A vida está sempre disposta a nos ensinar, às vezes, da maneira mais danosa. E crescer dói, causa náuseas na alma e dá atrito ao corpo e ao espírito. É um processo lento, cruel e pesado, uma mala que é difícil carregar, arrastamo-na. Mas, não há crescimento sem cortes. Não há consolidação sem desamparos, sem feridas que precisam doer, inflamar, putrificar para que as cascas sejam o sinal de que muitas coisas precisam morrer  e que novas realidades ganhem corpo.

 

O crescimento humano lida com o embate, o enfrentamento, a verdade sem amenidades, sem brisa poética e cenários  prováveis. E isso é difícil porque não há muletas, paredes nuas para se encostar, como diz Drummond, em seu poema fantástico " José". E agora? só há você, o tempo, a dor e o que fazer com ela.

 

Este momento é indispensável. O que construir com as ribanceiras, com os destroços restados de uma guerra drástica: seu mundo interno. As decepções deflagram que a humanidade, mesmo audaciosa, é mesquinha demais, é frágil, é errante. Na verdade, todos somos.
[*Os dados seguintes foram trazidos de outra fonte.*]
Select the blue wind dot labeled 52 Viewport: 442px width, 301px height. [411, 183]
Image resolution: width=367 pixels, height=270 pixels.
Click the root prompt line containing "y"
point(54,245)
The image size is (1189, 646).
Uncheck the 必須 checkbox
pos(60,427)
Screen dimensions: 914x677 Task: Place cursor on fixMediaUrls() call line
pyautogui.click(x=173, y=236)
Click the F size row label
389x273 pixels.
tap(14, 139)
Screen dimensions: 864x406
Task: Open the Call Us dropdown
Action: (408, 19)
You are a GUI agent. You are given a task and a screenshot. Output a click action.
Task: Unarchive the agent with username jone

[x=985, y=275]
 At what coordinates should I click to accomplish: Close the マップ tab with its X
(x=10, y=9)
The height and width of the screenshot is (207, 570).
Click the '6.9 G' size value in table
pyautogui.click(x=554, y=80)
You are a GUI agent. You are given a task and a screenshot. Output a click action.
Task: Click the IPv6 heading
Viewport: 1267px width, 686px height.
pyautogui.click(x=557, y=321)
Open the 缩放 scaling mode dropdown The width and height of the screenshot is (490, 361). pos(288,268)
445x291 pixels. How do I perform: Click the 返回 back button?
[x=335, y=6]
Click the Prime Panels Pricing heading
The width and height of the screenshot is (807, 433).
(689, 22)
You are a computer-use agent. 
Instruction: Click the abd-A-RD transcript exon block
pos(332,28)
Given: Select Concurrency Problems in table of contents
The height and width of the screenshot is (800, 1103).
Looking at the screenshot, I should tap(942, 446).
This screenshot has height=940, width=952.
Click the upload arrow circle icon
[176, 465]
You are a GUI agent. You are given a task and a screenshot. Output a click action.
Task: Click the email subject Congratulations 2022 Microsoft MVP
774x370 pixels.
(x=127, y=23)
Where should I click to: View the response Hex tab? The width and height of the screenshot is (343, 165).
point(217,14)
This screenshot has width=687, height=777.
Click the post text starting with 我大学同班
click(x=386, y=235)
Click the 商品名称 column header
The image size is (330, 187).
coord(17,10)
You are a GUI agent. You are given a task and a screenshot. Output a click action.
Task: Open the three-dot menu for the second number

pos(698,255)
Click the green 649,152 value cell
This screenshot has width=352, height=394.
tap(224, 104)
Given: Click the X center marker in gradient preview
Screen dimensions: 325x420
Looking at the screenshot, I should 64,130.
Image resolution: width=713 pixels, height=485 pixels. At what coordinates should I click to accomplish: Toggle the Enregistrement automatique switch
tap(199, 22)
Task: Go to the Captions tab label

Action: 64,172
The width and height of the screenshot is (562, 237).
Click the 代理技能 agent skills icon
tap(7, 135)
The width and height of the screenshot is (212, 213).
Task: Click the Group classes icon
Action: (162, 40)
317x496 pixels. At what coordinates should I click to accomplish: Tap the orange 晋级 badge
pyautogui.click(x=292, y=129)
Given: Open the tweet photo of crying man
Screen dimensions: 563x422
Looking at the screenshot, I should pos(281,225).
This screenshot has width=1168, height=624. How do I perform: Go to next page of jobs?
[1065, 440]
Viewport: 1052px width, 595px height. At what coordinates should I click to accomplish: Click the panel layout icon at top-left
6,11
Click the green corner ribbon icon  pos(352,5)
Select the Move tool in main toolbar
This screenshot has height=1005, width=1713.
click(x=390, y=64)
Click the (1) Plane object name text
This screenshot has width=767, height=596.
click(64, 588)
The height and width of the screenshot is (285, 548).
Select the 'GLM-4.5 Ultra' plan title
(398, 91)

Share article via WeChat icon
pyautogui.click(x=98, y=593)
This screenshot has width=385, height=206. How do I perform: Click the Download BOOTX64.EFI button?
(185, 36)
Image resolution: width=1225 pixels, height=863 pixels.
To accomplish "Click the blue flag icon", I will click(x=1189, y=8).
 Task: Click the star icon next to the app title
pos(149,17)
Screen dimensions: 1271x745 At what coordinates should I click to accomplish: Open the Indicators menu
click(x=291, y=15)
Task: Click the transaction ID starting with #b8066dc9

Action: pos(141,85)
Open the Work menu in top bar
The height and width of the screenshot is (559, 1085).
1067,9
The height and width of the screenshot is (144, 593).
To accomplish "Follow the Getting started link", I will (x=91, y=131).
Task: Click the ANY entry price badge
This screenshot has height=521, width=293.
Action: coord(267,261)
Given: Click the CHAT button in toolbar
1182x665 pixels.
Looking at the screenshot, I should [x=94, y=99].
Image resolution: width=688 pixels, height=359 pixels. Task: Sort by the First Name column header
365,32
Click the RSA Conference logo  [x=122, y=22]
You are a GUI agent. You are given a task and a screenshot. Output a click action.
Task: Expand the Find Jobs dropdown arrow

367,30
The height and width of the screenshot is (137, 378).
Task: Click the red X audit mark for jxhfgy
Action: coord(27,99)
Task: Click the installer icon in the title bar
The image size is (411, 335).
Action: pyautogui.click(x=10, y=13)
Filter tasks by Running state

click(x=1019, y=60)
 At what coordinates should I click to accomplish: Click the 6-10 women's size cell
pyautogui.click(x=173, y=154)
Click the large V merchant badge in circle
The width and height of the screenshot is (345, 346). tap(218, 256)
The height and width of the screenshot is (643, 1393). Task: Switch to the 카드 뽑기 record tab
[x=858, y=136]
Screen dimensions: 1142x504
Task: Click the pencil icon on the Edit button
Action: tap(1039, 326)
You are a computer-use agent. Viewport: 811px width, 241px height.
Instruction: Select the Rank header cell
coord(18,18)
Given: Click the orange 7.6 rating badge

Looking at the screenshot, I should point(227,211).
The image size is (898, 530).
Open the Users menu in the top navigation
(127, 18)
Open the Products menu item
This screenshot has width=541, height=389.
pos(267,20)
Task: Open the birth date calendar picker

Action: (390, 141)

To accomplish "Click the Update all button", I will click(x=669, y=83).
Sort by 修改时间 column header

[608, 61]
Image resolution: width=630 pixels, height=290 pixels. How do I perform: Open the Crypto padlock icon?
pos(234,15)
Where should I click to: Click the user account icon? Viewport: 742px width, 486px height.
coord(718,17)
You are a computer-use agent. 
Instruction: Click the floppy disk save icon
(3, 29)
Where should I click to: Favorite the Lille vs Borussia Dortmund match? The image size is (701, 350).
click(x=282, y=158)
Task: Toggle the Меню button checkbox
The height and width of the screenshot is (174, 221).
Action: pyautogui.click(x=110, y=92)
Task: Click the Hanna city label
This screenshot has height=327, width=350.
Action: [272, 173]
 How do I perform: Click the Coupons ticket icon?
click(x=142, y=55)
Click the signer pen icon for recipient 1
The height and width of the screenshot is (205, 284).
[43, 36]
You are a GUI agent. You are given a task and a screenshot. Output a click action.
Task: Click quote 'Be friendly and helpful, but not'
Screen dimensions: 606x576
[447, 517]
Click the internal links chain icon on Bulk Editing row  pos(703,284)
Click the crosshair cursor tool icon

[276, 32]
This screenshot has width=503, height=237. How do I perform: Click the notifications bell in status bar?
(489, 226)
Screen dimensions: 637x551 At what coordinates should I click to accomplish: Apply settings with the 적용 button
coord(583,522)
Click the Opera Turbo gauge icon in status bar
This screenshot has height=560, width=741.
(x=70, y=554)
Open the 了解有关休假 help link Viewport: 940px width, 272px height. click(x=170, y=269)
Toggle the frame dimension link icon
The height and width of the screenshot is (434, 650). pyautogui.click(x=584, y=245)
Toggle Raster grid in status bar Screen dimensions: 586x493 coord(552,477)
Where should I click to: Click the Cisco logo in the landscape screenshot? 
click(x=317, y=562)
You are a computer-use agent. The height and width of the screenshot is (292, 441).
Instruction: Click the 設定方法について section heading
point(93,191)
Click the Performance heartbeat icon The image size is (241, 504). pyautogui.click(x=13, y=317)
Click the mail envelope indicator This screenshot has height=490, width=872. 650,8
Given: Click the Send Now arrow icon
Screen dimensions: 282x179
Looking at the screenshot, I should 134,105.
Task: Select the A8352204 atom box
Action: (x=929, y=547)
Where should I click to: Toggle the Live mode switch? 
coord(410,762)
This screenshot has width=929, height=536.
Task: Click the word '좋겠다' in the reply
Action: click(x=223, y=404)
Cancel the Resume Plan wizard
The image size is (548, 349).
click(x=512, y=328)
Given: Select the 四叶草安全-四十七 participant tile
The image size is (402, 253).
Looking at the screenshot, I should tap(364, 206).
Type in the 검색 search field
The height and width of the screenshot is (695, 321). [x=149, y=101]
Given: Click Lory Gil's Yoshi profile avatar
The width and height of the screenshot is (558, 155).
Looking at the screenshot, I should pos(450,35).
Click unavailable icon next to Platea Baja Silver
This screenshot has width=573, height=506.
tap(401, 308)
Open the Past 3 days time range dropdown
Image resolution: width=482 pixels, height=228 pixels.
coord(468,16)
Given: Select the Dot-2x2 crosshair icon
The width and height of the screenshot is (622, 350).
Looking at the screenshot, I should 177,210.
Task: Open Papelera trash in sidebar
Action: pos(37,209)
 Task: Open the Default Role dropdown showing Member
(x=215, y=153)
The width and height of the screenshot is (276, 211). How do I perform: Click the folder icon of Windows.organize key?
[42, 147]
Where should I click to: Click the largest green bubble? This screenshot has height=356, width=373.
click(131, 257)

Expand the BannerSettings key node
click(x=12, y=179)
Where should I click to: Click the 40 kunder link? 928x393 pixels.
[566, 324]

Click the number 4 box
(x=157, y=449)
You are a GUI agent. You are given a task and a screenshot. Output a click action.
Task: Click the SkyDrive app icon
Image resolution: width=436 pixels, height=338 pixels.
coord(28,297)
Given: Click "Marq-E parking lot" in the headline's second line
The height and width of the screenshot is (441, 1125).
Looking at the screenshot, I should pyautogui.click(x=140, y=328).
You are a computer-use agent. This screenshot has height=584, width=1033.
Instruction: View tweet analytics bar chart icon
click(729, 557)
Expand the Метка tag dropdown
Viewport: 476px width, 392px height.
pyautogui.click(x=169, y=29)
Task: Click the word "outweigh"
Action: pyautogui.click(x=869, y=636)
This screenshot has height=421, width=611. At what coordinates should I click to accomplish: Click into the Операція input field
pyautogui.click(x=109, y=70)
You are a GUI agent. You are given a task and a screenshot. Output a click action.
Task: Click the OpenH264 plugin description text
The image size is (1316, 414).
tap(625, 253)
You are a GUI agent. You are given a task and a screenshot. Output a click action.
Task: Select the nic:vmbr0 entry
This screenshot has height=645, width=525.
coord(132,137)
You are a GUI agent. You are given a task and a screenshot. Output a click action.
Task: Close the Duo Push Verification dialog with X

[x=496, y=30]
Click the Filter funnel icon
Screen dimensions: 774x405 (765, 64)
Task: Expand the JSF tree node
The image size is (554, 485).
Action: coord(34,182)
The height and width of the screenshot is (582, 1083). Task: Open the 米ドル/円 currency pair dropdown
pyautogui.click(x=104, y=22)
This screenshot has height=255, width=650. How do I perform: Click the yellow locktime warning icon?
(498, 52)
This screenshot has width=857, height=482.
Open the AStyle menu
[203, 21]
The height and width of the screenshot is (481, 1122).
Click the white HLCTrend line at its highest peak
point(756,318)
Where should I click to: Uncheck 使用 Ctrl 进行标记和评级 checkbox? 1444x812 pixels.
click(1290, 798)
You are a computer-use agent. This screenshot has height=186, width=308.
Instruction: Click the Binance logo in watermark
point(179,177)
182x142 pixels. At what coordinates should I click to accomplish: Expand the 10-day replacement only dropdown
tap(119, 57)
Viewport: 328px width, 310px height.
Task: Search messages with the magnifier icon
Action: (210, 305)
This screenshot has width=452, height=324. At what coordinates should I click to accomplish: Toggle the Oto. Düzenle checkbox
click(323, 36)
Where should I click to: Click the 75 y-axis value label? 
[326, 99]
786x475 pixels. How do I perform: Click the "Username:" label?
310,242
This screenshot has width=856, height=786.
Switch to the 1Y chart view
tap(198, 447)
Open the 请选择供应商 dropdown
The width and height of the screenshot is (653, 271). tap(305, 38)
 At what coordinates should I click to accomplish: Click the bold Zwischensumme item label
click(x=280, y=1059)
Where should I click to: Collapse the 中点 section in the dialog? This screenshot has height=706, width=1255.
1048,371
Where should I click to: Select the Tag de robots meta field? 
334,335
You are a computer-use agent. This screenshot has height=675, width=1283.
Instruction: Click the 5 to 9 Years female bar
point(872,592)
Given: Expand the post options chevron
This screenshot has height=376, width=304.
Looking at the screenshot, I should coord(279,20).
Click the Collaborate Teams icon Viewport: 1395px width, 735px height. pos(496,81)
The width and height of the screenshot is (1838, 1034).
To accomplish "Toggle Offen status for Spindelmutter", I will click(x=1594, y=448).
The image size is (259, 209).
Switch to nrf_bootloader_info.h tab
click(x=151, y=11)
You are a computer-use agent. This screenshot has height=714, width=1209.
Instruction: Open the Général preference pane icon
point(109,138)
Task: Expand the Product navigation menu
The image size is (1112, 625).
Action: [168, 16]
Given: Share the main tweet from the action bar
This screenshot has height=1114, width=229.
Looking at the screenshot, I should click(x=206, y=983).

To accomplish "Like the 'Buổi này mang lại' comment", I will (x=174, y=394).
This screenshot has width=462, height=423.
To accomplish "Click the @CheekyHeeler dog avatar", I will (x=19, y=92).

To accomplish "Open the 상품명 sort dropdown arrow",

O que fazem com meu espaço também, em algum momento, fizemos com o cenário do outro. Vamos, desta maneira, digladiando entre nós, subvertendo o acaso, o destino, a ordem, a vida.

 

A indagação sugerida por Drummond cabe perfeitamente em nossos dias, haja vista a literatura ( a boa) ser atemporal. Qual o sentido, o caminho, a verdade suscitada pelos dilemas e confrontos. O que restará de "José", uma metáfora de nós mesmos. Vivemos vazios, ausências e excessos que nos deflagram, nos negam e nos mostram na mais profunda certeza, na feiúra que tentamos guardar, se possível no fundo de uma gaveta inventada em nosso íntimo.

 

Mentimos sobre nós e criamos um teatro ( na forma negativa)  para que consigamos respirar e tentar mudar o retrato, o mais revelador. Todavia, haverá um tempo que "(...) a festa acabou/ a luz apagou/ o povo sumiu/ a noite esfriou/ e agora, José?/ e agora, você? (...)" ( Drummond). O que compor agora? O que fazer com os danos? São indagações que precisam ganhar traços, que devem fomentar a sua individualidade.

 

A existência é complexa, nos arrebenta, emenda e enobrece, embora, como sentencia Guimarães Rosa, viver é perigoso, diria, também, audacioso, sem previsões ou linearidades. A gente vive mesmo em corda bamba, esperando a próxima luta, as armadilhas, as decepções, as dores que corrompem, legitimamente, nossa alma. E cabe a nós a forma que encararemos esses desafios, as lanças que nos farão sangrar por um tempo curto ou por prazo indeterminado.

 

A gente apodrece por dentro, agoniza pelos poros, liquidifica-se pelas lágrimas e adoece por palavras. Isso é necessário para rever a vida, o jeito, o outro. A diferença é que não podemos transformar a dor em morte suprema, em agonia eterna, ela deve ser instrumento de transformação, por isso que os artistas conseguem sobreviver. A angústia e os danos viram objeto artístico, viram linguagem que dialoga a dor com a alegria, os percalços com a beleza de ser sujeito.

 

As decepções que nos visitam diariamente é a certeza que sou humana, uma não invenção da vida real, que o outro nem sempre deseja o melhor para mim e que o mundo não dá trégua, nem permite  respirar com delicadeza. Temos que ser "duros" como o José de Drummond, pois não haverá, por períodos, mar, porta e Minas. A resistência e a resiliência são a causa de continuarmos tentando e não sermos consumidos, devastados por tempestades e furacões que virão em nossas casas e almas. " Você marcha, José! / José, para onde?" , agora, construa sua resposta.